No end, perhaps, but certainly a number of beginnings.

He looked the same as he had in her vision; utterly at a loss for words.

She had gone immediately to him; the only person she could trust and the only person who might know something of a Sith hot spot on Anelli.

"You can watch the recording again, if you'd like,"Katrina replied curtly, holding the datapad out towards him. He waved it away as if it were some kind of disgusting entrail she expected him to eat.

The anger she had felt from him in the vision was here in the present as well, but she didn't begrudge him that. She too was enraged that a Sith Lord had risen right under her nose.

"I'm afraid I can't tell you anything, Revan.
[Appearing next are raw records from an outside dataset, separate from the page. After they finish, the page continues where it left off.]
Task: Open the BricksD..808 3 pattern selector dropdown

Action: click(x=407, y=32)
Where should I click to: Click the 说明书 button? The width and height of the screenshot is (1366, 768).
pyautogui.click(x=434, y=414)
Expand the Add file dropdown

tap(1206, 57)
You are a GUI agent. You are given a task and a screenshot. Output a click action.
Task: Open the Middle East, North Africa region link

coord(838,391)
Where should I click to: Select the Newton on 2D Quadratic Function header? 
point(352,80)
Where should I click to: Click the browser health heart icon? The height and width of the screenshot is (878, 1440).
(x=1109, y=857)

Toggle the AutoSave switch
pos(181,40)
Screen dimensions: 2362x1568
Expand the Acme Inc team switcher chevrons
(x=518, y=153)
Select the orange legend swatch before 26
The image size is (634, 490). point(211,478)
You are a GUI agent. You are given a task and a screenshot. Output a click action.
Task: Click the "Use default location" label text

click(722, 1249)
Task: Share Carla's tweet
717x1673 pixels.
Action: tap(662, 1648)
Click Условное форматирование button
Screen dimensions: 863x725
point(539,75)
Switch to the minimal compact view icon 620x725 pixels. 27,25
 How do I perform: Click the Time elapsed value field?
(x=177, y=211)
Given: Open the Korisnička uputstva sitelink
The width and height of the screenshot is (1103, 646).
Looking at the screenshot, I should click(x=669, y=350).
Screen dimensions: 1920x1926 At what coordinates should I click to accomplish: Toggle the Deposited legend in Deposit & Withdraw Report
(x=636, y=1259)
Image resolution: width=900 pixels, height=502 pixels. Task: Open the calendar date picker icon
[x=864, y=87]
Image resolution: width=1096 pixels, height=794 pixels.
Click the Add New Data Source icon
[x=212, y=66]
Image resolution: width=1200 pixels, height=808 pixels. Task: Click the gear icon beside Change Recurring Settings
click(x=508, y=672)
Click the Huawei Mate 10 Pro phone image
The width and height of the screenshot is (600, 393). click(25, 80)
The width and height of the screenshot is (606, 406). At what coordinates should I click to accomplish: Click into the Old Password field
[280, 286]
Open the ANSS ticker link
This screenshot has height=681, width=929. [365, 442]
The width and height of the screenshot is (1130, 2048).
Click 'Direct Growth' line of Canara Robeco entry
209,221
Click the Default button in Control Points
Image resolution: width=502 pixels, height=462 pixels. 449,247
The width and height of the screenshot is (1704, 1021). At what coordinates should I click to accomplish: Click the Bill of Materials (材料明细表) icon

I'm astonished that Ruhol had this information."

"So you know nothing of a rising Sith Lord on Anelli?" He cocked his head to the side thoughtfully.

"Do you think this Sith might be responsible for your attack?"

It was the logical conclusion: Sith equaled evil, evil equaled hurting Carth.

"I don't know. It would make things a lot easier." Phineas smiled faintly.

"'Easy' was never a word in our vocabularies."

Katrina ran a finger over the patchy flesh on her arm. It no longer resembled the scaly appearance of a Rodian, but was still an archipelago of pinks and reds.

There are no visions. There is nothing to think about.

Had she really expected that to work?

"Do you remember what happened when I came back to ask for Anelli's support in the Mandalorian Wars?"

"Another vision?" She nodded. Phineas sat up in his chair, folding his arms on the desk in front of him.

"We were all angry. It wasn't exactly a happy reunion."

Talking with the only person in her vision that was still alive was really the only way she could think of to deal with them.

"You were so sure that you would win," he continued, something bitter under his tongue, "So sure that nothing could ever defeat you."

He believed in her. He would follow her to the end.

"Granted," he added after a moment's thought, "Even I wouldn't have predicted that Malak would ever turn on you."

She didn't know why she had been so disturbed: the vision had only shown her plainly what no one in the Jedi had been able to explain to her.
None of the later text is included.